Page 88 - bahan materi film sejarah berita proklamasi kemerdekaan di Indonesia
P. 88
BAHAN MATERI FILM SEJARAH
Pada saat itu juga Jepang memiliki siasat untuk merangkul pejabat
pribumi dan kaum pergerakan agar mau mendukung Jepang disetiap
langkahnya termasuk perang perang yang akan dihadapi. Beberapa cara yang
ditempuh oleh Jepang diantaranya adalah mengangkat dan menempatkan
penduduk pribumi menjadi pejabat pejabat strategis di beberapa daerah
residen, dengan begitu penduduk pribumi menganggap keikutsertaannya
dibutuhkan dan bahwa janji kemerdekaan Jepang bukanlah bualan belaka.
Di Daerah Jawa Barat sendiri Gubernur Jawa Barat Kolonel Matsui
dibantu oleh Wakil Gubernur R. Pandu Suradiningrat dan pembantu
Wakil Guberrnur Atik Suardi.7 Pada 29 April 1942, Gubernur Matsui
mengangkat beberapa orang menjadi residen. R. Adipati Aria Hilman
Djajadiningrat sebagai Residen Banten yang berkedudukan di Serang,
R.A.A. Sujadjajanegara sebagai Residen Bogor, R.A.A. Wiranatakusumah
sebagai Residen Priangan berkedudukan di Bandung, Pangeran Aria Suriadi
sebagai Residen Cirebon, R.A.A. Surjo sebagai Residen Pekalongan, dan
R.A.A. Sudjiman Martadiredja Gandasubrata sebagai Residen Banyumas.
R.A. Atma Dinata diangkat sebagai Sityo atau Wali Kota Bandung
pada April 1943. Mr. J. Ardiwinata sebagai Fukusityo atau Wakil Wali Kota
Bandung (kemudian digantikan oleh Ir. Ukar Bratakusumah) dengan Basuni
sebagai Sekretaris Wali Kota Bandung. Sementara Dr. Djundjunan diangka
sebagai Kepala Kesehatan Bandung. Sejak 8 Agustus 1942, pemerintah
pendudukan Jepang menetapkan 17 daerah pemerintahan tertinggi (Shu)

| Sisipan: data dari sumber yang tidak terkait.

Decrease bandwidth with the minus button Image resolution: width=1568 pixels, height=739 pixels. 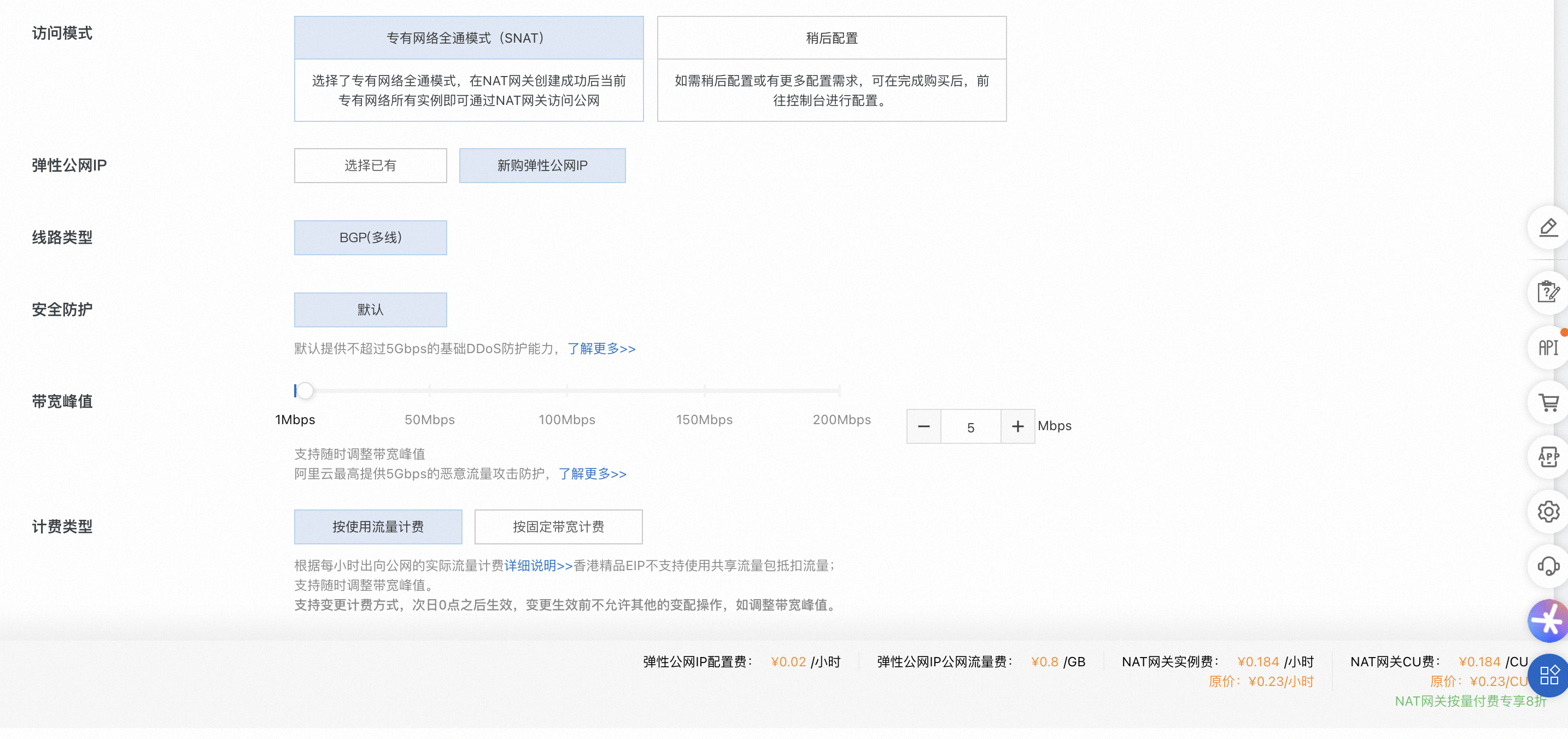coord(923,427)
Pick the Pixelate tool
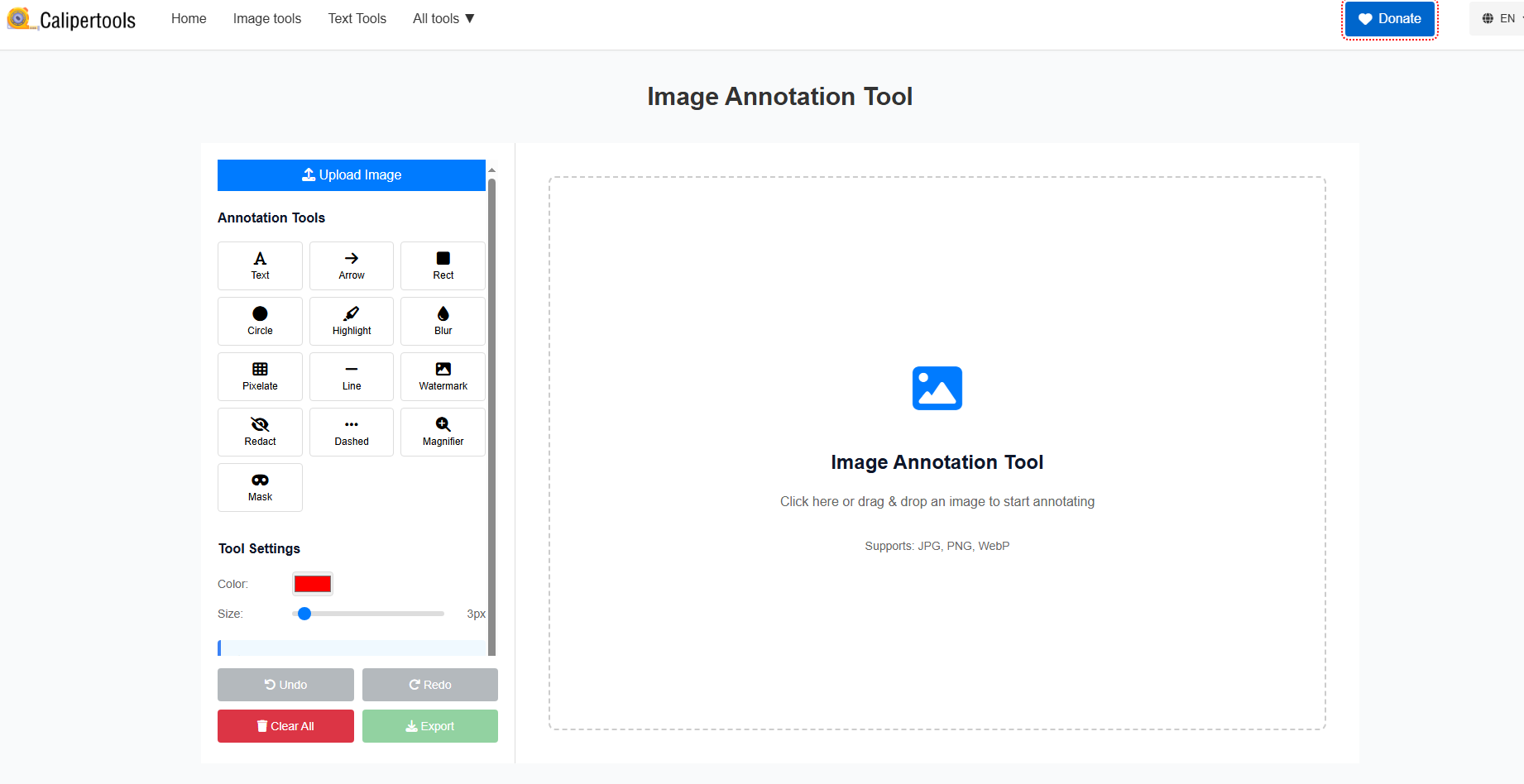This screenshot has width=1524, height=784. 260,376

di Jawa, yakni Banten, Jakarta, Bogor, Priangan, Cirebon, Pekalongan,
Semarang, Banyumas, Pati, Kedu, Surabaya, Bojonegoro, Madiun, Kediri,
Malang, Besuki, dan Madura.
Berbeda dengan Pemerintah Hindia Belanda yang cenderung
mencurigai kaum pergerakan, pada awal kekuasaannya Pemerintah
Pendudukan Jepang malah bekerja sama. Buktinya, mereka membebaskan
para pemimpin pergerakan Indonesia yang ditawan atau dibuang oleh
Pemerintah Hinda Belanda, seperti Sukarno, Mohammad Hatta, Sjahrir.